● DIRECTIONS:
Scan the entries below and count the lines holding the string "Våra". Supply only the number.
==*==
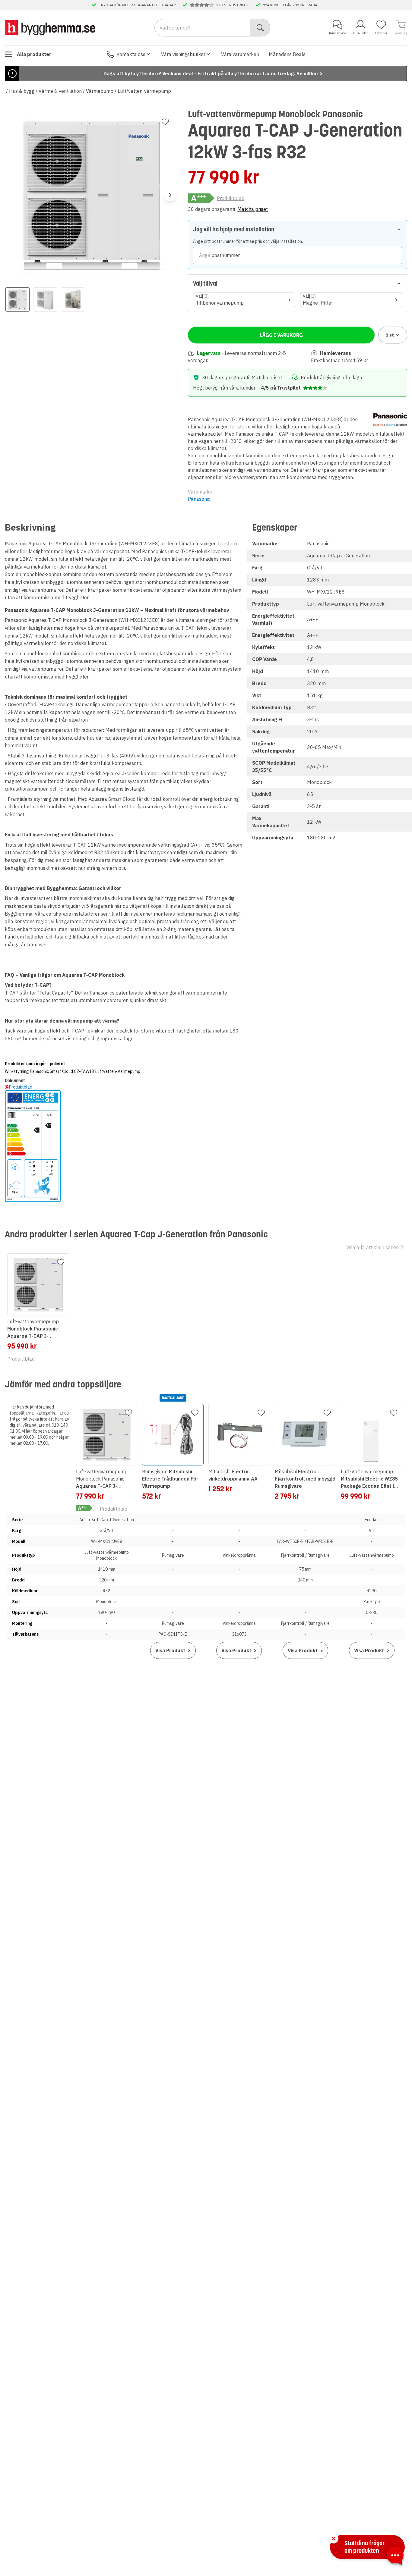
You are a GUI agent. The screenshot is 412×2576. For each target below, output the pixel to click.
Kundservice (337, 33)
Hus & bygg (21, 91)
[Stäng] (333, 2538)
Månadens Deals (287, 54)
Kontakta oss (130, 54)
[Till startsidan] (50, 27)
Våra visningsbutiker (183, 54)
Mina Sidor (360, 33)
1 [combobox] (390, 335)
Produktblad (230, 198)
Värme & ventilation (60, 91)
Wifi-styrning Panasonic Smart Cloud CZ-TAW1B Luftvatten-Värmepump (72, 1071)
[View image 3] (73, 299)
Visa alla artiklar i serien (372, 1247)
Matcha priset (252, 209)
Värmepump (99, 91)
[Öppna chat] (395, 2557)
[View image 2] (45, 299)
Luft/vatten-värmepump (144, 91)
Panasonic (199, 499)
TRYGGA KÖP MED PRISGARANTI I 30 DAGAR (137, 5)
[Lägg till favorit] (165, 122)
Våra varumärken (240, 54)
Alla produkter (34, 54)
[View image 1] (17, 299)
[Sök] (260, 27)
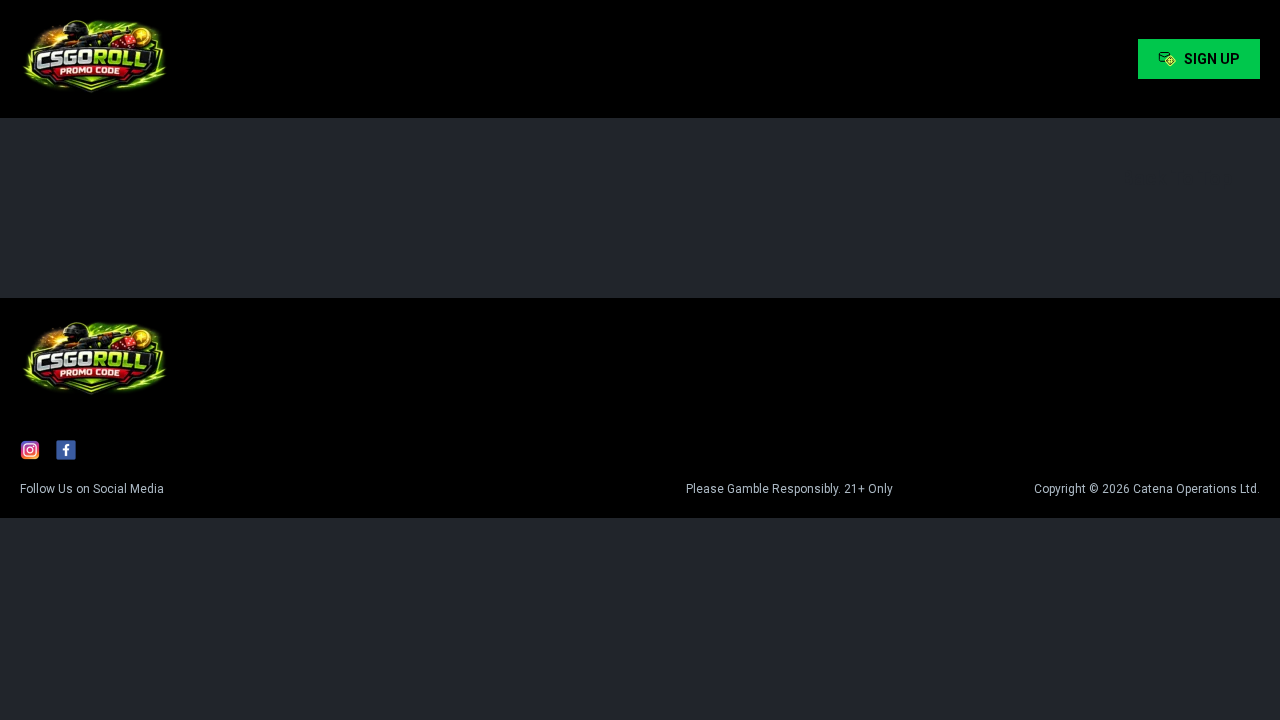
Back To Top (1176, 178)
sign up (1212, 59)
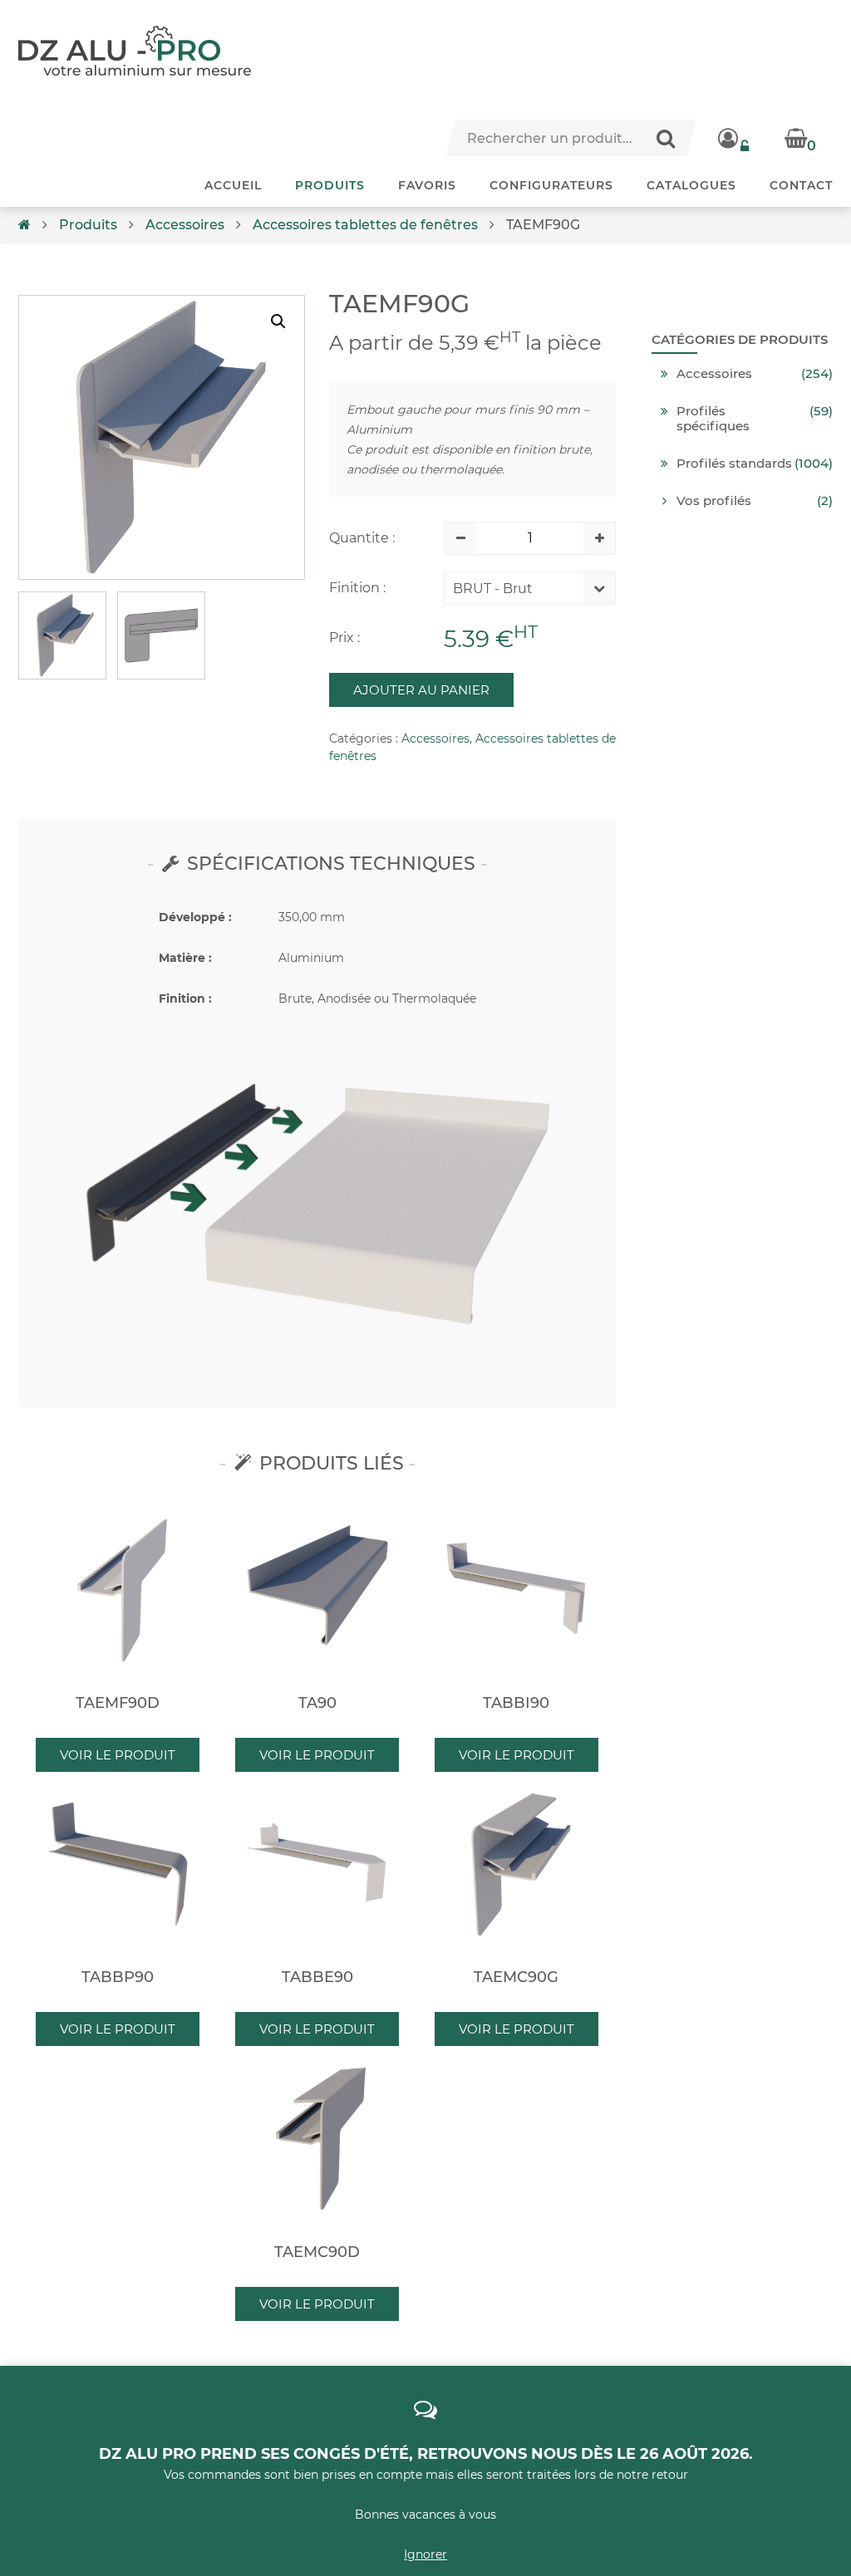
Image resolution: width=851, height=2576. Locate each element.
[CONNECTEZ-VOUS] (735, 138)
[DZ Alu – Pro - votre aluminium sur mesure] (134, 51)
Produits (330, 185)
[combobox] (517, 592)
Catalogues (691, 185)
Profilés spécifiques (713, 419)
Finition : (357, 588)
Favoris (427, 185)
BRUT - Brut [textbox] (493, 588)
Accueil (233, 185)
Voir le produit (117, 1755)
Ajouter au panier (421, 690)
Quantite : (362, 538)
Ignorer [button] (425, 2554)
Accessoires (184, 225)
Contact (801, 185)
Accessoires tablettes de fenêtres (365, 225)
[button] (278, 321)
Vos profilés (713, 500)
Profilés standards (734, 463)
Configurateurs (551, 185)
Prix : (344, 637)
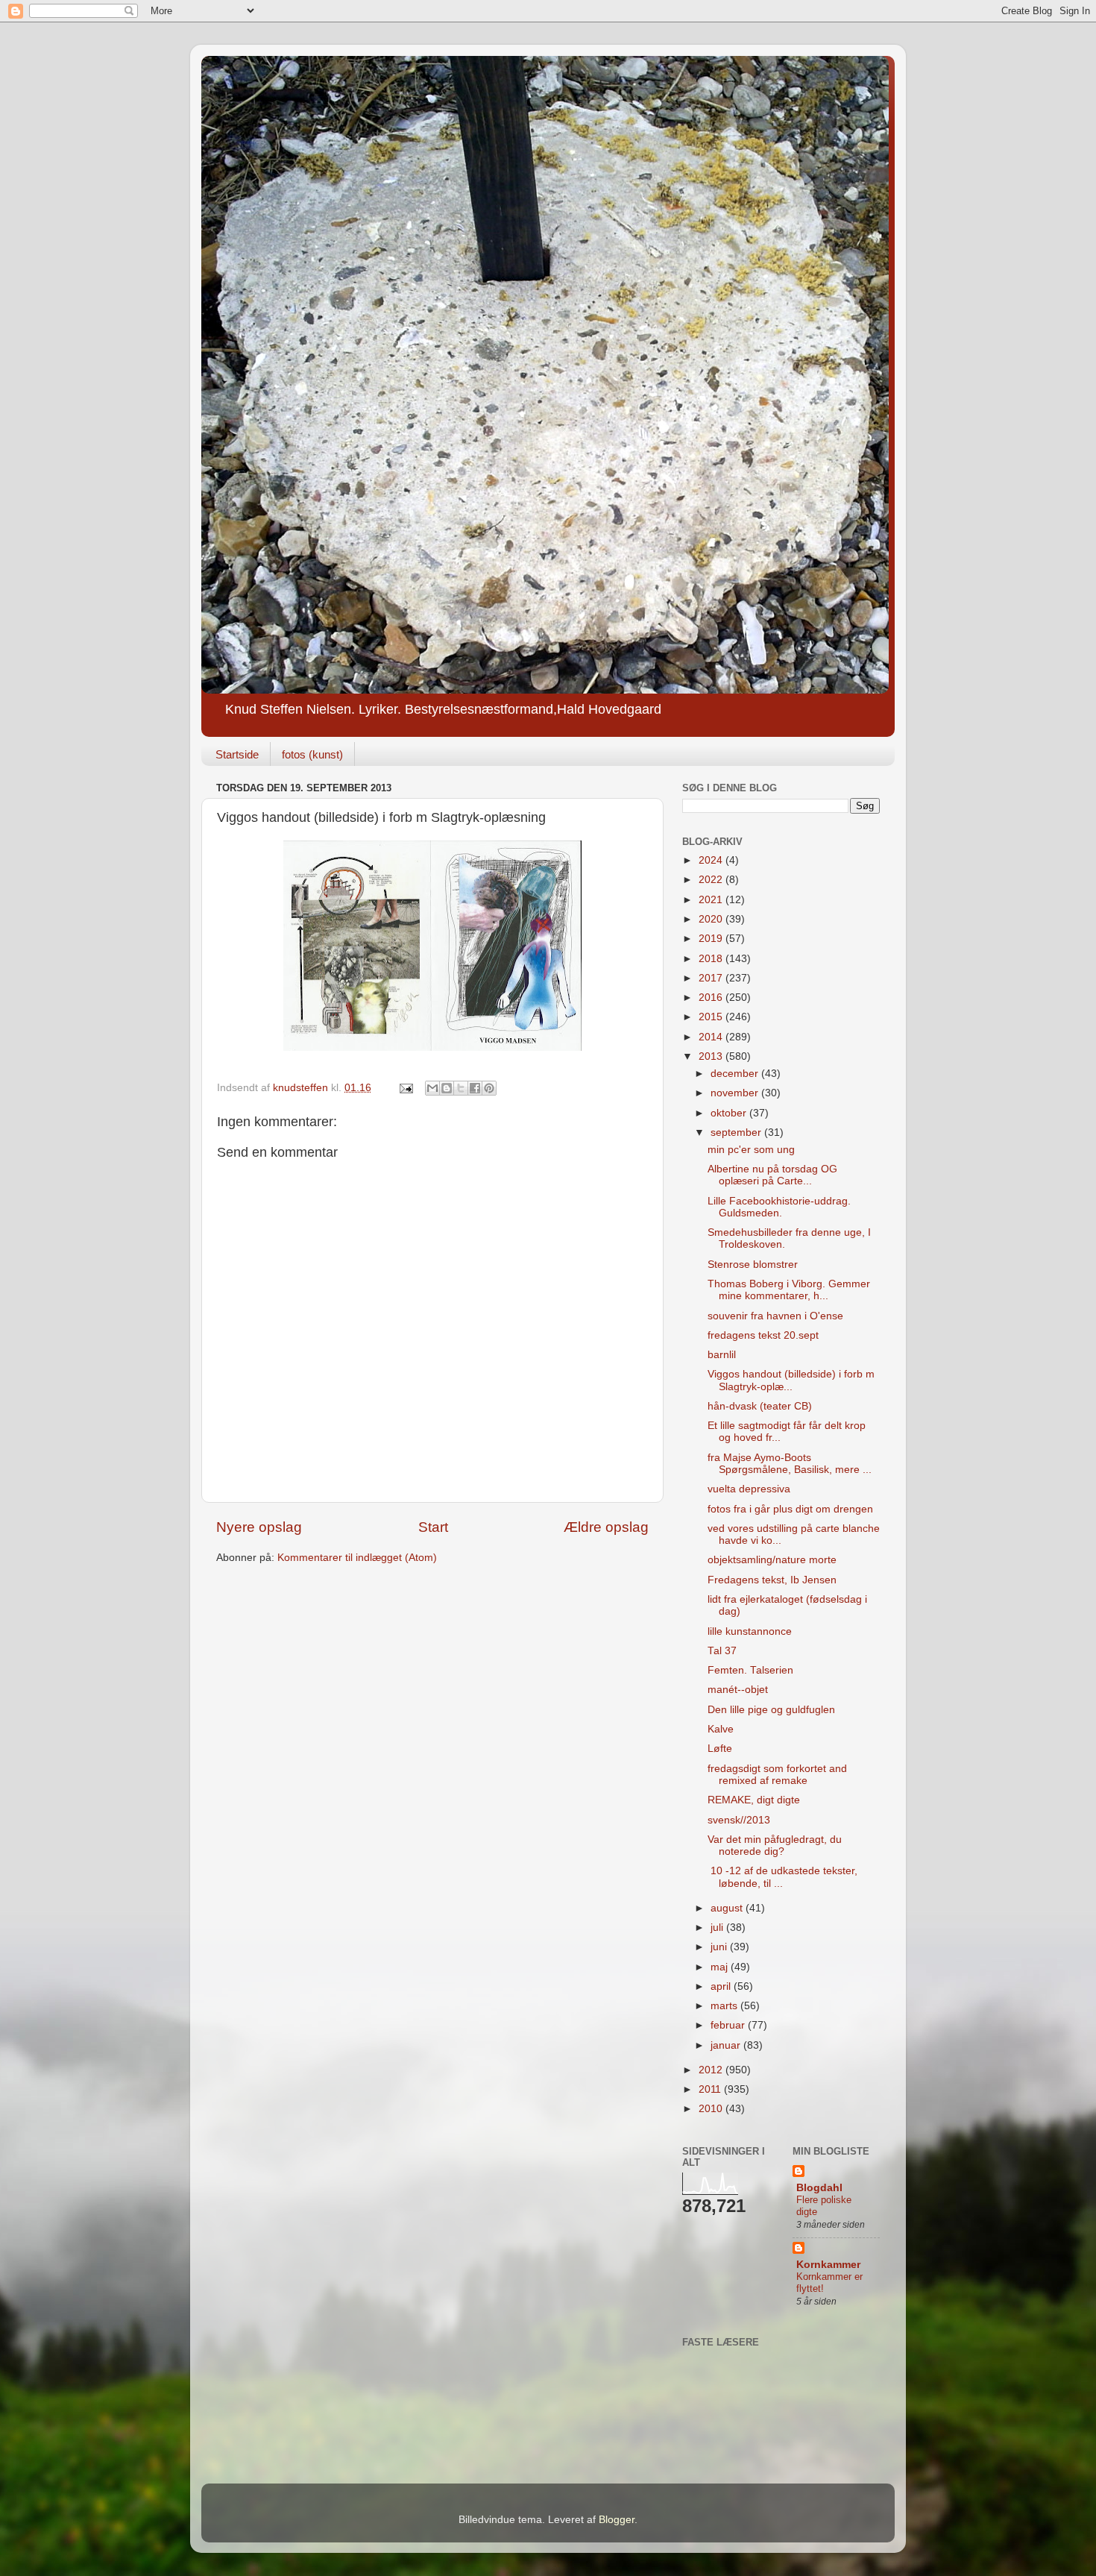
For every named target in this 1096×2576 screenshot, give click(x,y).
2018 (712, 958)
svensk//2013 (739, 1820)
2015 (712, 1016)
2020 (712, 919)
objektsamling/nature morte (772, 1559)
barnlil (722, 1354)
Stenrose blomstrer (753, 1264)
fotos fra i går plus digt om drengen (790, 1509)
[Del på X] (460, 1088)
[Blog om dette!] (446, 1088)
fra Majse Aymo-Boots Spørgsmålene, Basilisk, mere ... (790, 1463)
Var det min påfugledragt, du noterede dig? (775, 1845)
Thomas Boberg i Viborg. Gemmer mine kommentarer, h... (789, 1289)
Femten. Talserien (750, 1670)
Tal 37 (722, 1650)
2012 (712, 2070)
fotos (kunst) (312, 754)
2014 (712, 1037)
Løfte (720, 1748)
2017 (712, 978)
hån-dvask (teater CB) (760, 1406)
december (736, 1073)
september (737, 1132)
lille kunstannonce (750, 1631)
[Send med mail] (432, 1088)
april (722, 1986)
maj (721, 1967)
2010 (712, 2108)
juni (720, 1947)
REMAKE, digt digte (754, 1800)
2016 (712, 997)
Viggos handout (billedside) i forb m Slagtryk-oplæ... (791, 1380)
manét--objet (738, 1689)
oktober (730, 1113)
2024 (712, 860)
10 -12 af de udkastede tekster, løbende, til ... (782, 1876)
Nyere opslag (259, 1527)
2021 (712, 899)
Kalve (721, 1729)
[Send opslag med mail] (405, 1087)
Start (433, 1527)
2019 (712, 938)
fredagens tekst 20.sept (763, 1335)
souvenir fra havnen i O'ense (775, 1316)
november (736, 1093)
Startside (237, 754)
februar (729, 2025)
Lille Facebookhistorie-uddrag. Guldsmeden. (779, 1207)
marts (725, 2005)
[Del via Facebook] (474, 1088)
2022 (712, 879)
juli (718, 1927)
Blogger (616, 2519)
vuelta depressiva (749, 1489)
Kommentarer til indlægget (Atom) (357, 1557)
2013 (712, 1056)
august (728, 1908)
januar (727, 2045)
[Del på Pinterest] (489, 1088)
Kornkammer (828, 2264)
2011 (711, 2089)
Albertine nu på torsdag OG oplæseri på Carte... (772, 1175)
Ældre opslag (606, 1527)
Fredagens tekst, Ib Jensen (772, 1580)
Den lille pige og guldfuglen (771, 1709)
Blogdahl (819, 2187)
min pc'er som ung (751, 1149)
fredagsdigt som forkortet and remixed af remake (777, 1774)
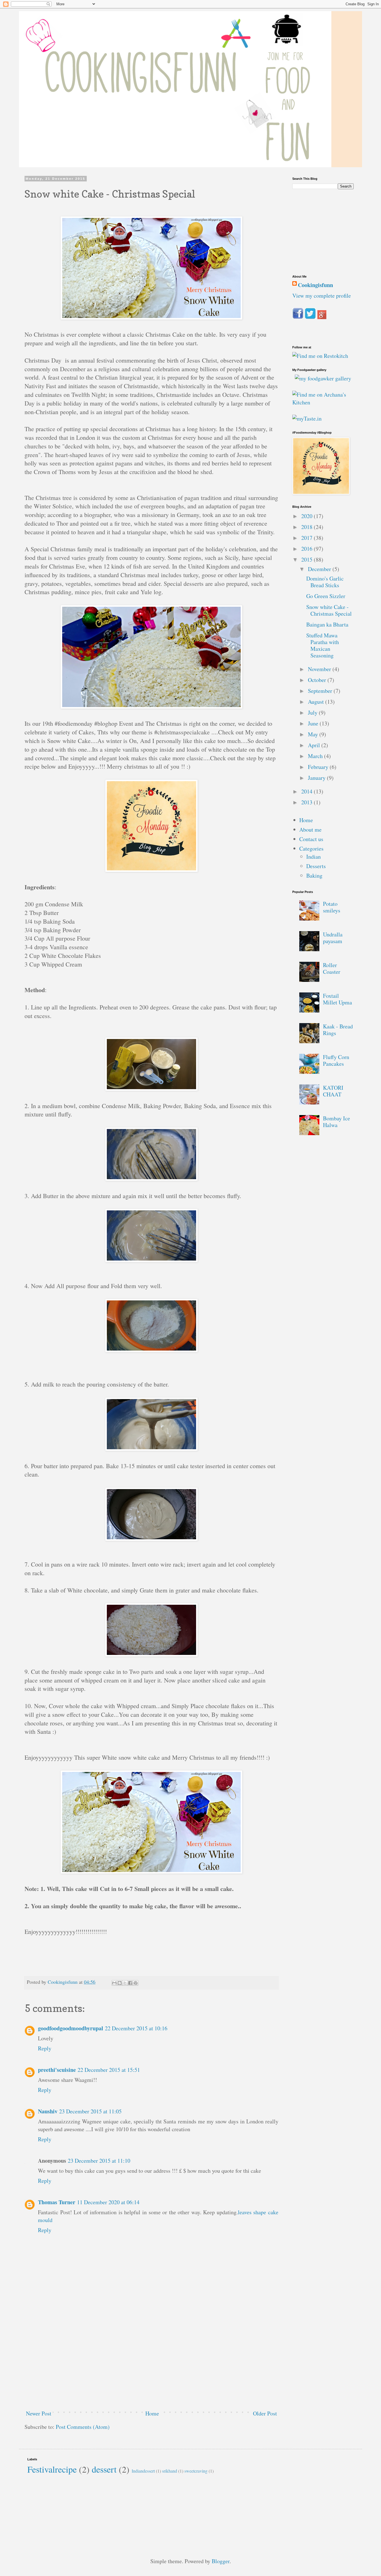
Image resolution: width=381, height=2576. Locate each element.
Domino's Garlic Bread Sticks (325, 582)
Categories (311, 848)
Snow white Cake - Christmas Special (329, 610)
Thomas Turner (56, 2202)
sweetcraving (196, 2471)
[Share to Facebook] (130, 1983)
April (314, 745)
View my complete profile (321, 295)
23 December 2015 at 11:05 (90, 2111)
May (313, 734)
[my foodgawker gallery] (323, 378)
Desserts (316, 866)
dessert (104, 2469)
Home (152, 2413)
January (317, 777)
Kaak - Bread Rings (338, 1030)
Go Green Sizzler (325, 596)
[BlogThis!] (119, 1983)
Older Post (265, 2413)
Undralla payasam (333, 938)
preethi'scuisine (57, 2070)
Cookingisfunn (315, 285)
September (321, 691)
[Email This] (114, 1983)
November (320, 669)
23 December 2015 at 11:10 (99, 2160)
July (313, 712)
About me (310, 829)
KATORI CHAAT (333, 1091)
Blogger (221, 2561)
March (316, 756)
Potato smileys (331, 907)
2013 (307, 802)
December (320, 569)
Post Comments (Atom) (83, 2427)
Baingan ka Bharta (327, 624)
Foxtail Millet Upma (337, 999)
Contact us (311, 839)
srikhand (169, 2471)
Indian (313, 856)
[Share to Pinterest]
==*==
● SOLUTION TO THIS TASK:
2